O líder, neste contexto, se realiza em cumprir o seu papel peculiar de tornar os seres
humanos mais humanos. O ser humano é a matéria-prima do servo que lidera. E, se a
matéria-prima dos líderes é o ser humano, o produto final que realiza esses líderes é o
desenvolvimento máximo das pessoas que lideram. Em geral, os servos que lideram
agem assim e nunca souberam conscientemente o bem realizado.
Ora, se liderança é influenciar pessoas pelo exemplo e pelo caráter, qual outro líder
na história da humanidade conseguiu influenciar pessoas tão positivamente e por tantos
séculos senão Jesus de Nazaré? Seu propósito não era liderar, era servir. Todos nós
temos sérias suspeitas sobre o cristianismo e sobre a incoerência das instituições cristãs;
mas, nem mesmo os opositores da religião cristã têm qualquer suspeita sobre a
capacidade extraordinária do serviço de Jesus Cristo prestado à humanidade. Nessa
tentativa de propor uma liderança marcada pela integridade, bom caráter, compromisso
com a plenitude de vida para todas as pessoas, e, naturalmente relacionados ao exemplo
de Jesus Cristo, o perfil proposto nesta reflexão estará sempre denunciando
inadequações, equívocos e atitudes que podem ser melhoradas na liderança.

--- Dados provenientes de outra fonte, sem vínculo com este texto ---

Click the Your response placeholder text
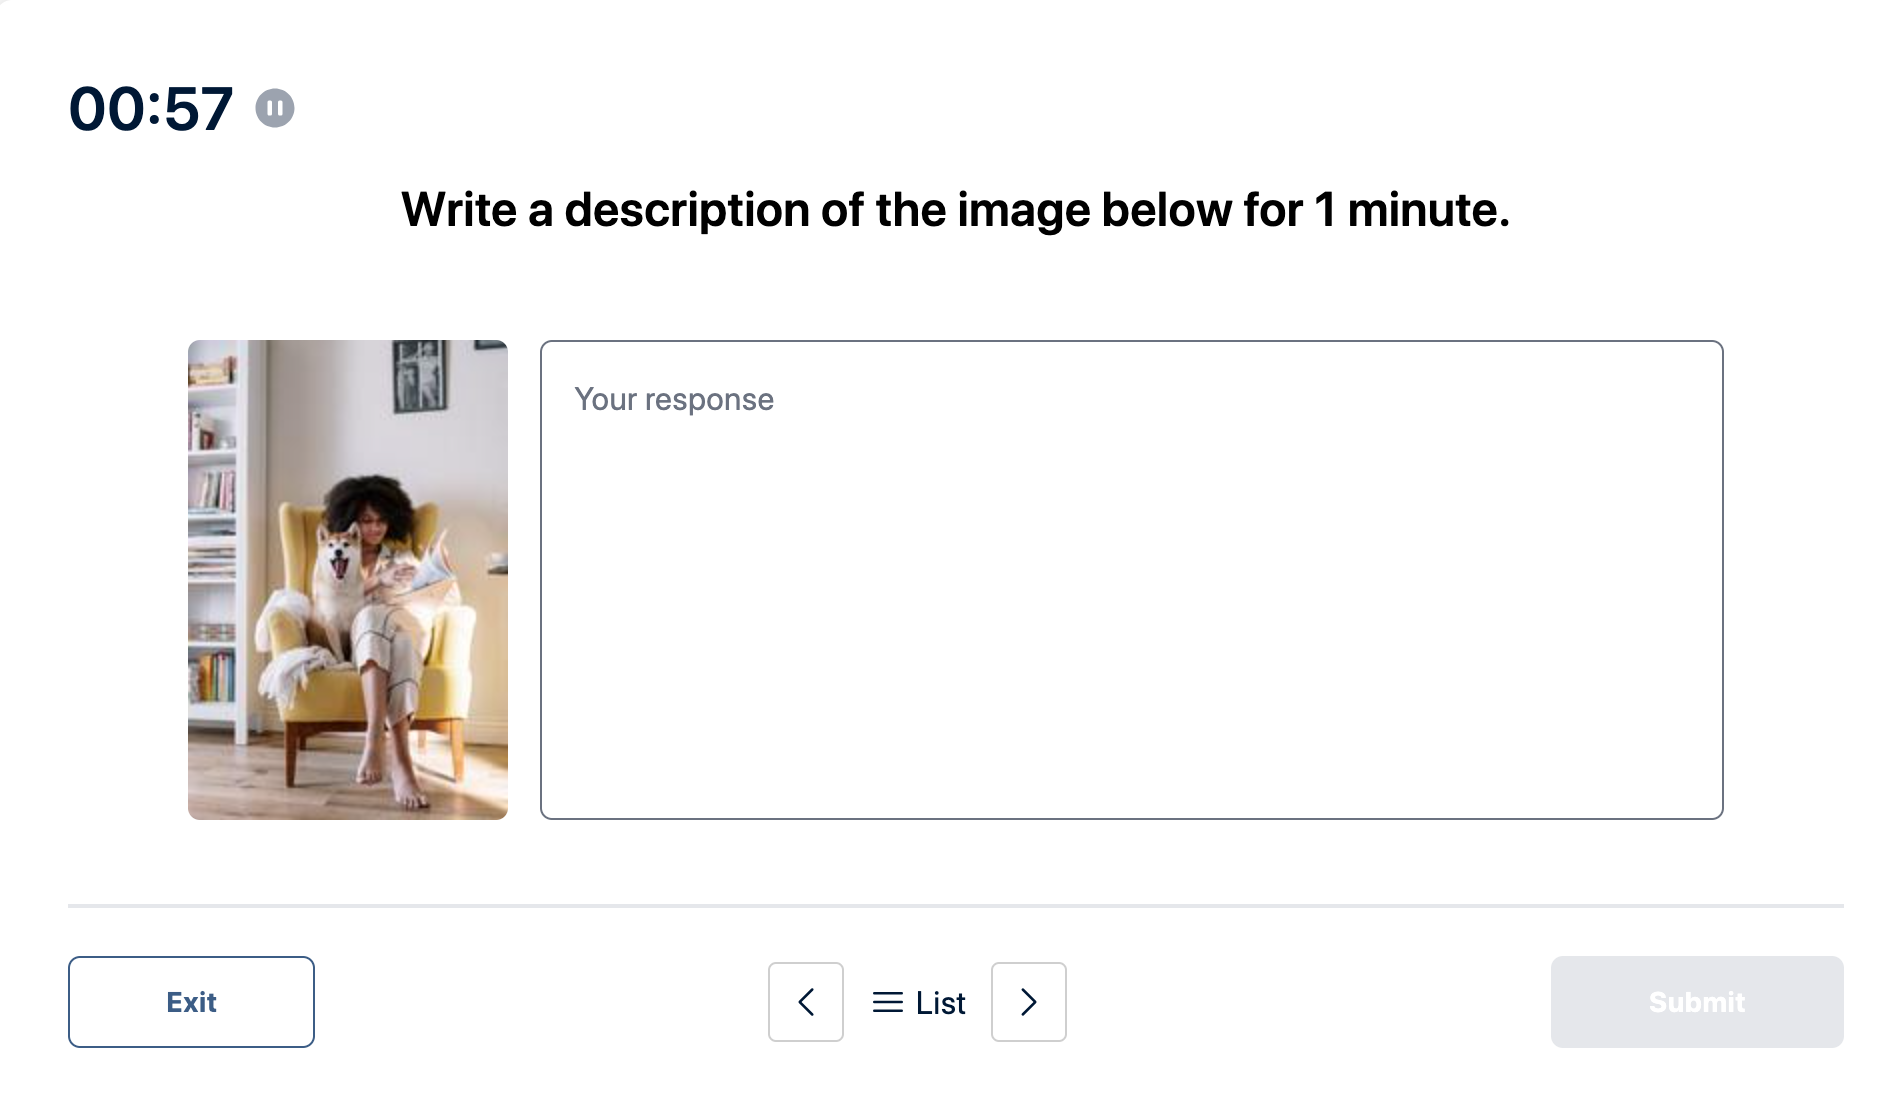Viewport: 1902px width, 1108px height. (674, 399)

O propósito
não é provocar uma sensação de culpa, muito menos sugerir que alguém pode ser
melhor do que outras pessoas. A intenção é fortalecer uma necessidade básica para toda
e qualquer liderança – a necessidade fundamental de servir, em aprendizado e
crescimento contínuos. Aprender sempre, mas nunca para ser melhor do que os outros;
basta ser e fazer, a fim de se tornar o dia de hoje melhor do que o de ontem.
A partir deste raciocínio, fica evidente que a primeira tarefa do líder é cuidar de si
mesmo. Há um consenso muito evidente entre todos os estudiosos sobre liderança: o de
que ninguém consegue liderar outras pessoas se não gastar tempo, muito trabalho e
sabedoria em liderar a si mesmo. Se a tarefa primária da liderança é amar, servir e
influenciar os outros, o próprio líder é a primeira pessoa a desfrutar dessa tarefa. O líder
precisa ser inspirado por seus valores, fortalecido pelo prazer de servir e motivado pela
capacidade de se sacrificar. Se os monges e executivos precisam ser lembrados sobre
suas potencialidades em servir, os servos – tanto os coroinhas como os office-boys da
vida – precisam ser desafiados a exercer suas capacidades para que possam liderar. Não
há como pensar de forma diferente: a tarefa de liderar requer de quem a exerce muita
disciplina pessoal, investimento em conhecimentos diversos e, acima de tudo,
conhecimento e domínio sobre si mesmo.